Aujourd’hui, force est de constater que ça n’est pas le cas. Et quelle douleur, quel échec terrifiant que de voir, ce 10 mars 2019, la maman d’une autre martyre de violences, appeler à une autre marche blanche que celle qui a accompagné sa fille à sa dernière demeure il y a 3 ans ?
Comment ne pas s’émouvoir en effet de voir Mylène Jacquet, la maman de Savannah Torrenti, se désespérer face au malheur d’une autre famille ? « Cette marche est une communion et un soutien envers cette famille meurtrie à jamais. Personne ne pourra imaginer l’ampleur de leur souffrance autant que ceux qui l’on vécue eux-mêmes.
Ce drame me ramène au 1er mai 2016 et au décès de ma fille Savannah.
J’ai aussi une pensée pour Julie, Joanna, Jennifer, Frédérique, toutes décédées dans des conditions similaires sur cette terre corse… » a-t-elle déclaré avec courage. On peut lire sur sa page facebook consacrée à son combat désormais pour dénoncer les violences faites aux femmes :
« Lutter, pour que notre indignation silencieuse résonne haut et fort, comme un puissant écho, dans les sphères toujours trop sourdes et inaccessibles de l’État et vers ceux qui en ont les rênes. Plus nous serons nombreux et plus nous serons entendus ».

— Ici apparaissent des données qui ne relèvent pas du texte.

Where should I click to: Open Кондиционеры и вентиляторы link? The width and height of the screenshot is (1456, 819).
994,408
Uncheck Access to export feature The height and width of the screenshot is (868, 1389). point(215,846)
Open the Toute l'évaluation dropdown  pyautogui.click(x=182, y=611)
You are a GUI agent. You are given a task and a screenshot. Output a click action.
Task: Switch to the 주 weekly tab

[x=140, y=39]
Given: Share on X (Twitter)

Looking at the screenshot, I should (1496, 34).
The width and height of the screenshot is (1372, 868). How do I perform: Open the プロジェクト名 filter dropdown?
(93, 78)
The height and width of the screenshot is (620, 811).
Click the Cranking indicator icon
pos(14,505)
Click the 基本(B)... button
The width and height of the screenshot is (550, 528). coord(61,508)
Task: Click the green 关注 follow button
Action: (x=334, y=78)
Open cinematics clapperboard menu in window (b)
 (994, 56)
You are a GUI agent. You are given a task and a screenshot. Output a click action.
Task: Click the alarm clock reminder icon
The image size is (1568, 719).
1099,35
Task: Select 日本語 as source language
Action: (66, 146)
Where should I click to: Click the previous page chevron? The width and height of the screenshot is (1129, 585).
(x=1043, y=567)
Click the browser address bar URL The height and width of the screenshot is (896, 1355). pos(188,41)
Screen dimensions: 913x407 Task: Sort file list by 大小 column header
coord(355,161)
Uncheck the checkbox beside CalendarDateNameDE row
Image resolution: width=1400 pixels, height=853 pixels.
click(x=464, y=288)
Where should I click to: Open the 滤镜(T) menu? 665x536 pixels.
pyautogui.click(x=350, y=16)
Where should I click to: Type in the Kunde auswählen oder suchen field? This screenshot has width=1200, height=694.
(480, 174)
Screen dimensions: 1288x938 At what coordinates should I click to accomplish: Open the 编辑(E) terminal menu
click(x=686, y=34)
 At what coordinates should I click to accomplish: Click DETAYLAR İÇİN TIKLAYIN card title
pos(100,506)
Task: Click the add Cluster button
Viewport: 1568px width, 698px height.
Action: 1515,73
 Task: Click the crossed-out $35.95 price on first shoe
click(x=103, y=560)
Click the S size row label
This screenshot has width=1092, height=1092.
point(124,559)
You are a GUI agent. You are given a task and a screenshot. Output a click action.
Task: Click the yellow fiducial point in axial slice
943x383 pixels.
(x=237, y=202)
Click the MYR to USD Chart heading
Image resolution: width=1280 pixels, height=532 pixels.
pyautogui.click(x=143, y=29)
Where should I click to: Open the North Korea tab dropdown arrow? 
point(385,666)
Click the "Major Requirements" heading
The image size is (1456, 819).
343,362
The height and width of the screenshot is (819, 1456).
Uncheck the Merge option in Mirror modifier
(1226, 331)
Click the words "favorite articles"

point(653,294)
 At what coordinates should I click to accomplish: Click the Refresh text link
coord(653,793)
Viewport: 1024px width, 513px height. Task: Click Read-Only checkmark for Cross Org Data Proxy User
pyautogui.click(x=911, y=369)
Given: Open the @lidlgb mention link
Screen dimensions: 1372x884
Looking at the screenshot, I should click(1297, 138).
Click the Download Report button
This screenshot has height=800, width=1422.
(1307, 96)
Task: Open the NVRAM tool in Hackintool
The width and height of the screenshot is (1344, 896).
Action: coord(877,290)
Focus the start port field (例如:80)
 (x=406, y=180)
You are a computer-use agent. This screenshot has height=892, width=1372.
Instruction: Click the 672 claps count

Et de rajouter, le rappel d’une si longue liste… « Merci pour elle : Frédérique: 2008, Joanna: septembre 2010, Savannah: mai 2016, Jennifer : février 2017, Julie: mars 2019.
Merci pour elles : Celles qui ne sont plus là pour parler, celles qui l’ont fait et sont en danger, celles qui ont peur et restent cachées. Toutes doivent être aidées. Toutes doivent être sauvées ».
Que cette voix soit enfin entendue.
Fabiana Giovannini.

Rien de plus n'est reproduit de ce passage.